Saturday, February 27, 2010

Bullets Harekâtı-2

Wizards silah vakasının ardından en önemli parçalarını gönderdi. Takımın üstüne kurulduğu üç oyuncu ardarda takımdan uzaklaştı. Gilbert Arenas'ın ne yapacağı belli değil, Caron Butler Dallas yolunu tuttu ve Antawn Jamison da Cavaliers ile muhtemelen final heyecanı yaşayacak.

Wizards, Cavs ve Clippers arasında üçlü takas yapıldı.

Cavs, 4 numara pozisyonunda oynayabilecek ayakları çabuk bir oyuncuya muhtaçtı. Varejao, Shaq' ve Ilgauskas fazlasıyla hantal kalıyorlardı. Pick and roll savunmasını kötü yaptıklarından ötürü takım büyük sıkıntı içine girebiliyordu. Jamison bu sorunu çözebilecek en iyi isimlerden biri. Üstelik James'ten sonra takımın ikinci skoreri de Jamison olacak. Bazı akşamlar Williams, West, pota altı oyuncuları daha fazla sayı bulabilirler ama Jamison istikrarlı olarak belli bir katkıda bulunacak. Ayrıca Sebastian Telfair de Cavalier oldu. Her mevkiiyle çok güçlü, hattâ korkutucu olan Cleveland bu sezon şampiyon olamazsa uzunca bir süre bu onurdan uzak kalır. Malûm, Lebron önümüdeki sezon büyük ihtimâlle New York'a gidecek.

Wizards takas sonunda Al Thornton, Zydrunas Ilgauskas ve birinci tur draft hakkı kazanmış gibi görünse de Ilgauskas başkentteki bir aylık mecburî tatilden sonra Cleveland'a geri dönecek. Wizards tertemiz bir sayfa özlemiyle önümüzdeki sezonlara bakma kararını hayata geçirdi. Butler takasıyla gelen Gooden da Clippers'ın yeni parçası artık.

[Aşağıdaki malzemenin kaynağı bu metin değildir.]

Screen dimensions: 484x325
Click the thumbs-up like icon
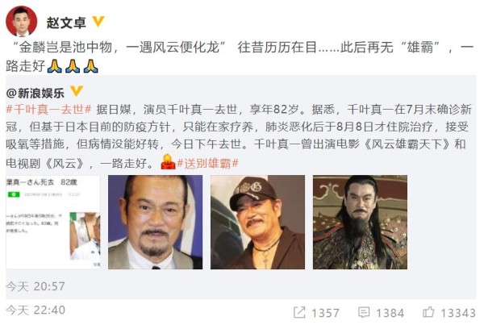(428, 312)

Marcus Camby'yi göndererek gezegendeki tüm NBA takipçilerinin ağzını açık bırakan Clippers, pota altındaki boşluk için böyle bir çareye başvurdu.

Bullets Harekâtı-1

Washington takımı dağıtmaya karar verdi. Yeni bir başlangıç yapacaklar. Arenas ve Crittenton arasındaki kavganın büyümesi ve Washington Bullets göndermeleri takımın dağılmasını zorunlu kıldı. Birkaç yıl öncesine dek Cleveland ile Doğu Konferansı şampiyonluğu için çekişen ekip, geçtiğimiz hafta içinde bambaşka şehirlere dağıldı.

İlk takası Mavericks ile yaptılar.

Dallas'ın pota altında kamplumbağadan yahut Eric Dampier'den daha hızlı birine ihtiyacı vardı. Brendan Haywood bu ihtiyacı giderecektir. DeShawn Stevenson da bench'ten gelip önemli oyuncuların dinlenmesine yardımcı olacak. Tabiî takasın esas elementi Caron Butler. Kidd ve Nowitzki, yalnızca Marion'ın yardımıyla takımı bir noktaya kadar taşıyabilirlerdi. Gününe göre vezir de rezil de edebilen Terry stiline uzak, istikrarlı oyunuyla her zaman göreve hazır olan Butler nokta atışı oldu. İlk beş oyuncuları ligdeki hemen tüm beşlerden daha kalın. Artık play-off sertliğine uyum sağlayabilirler.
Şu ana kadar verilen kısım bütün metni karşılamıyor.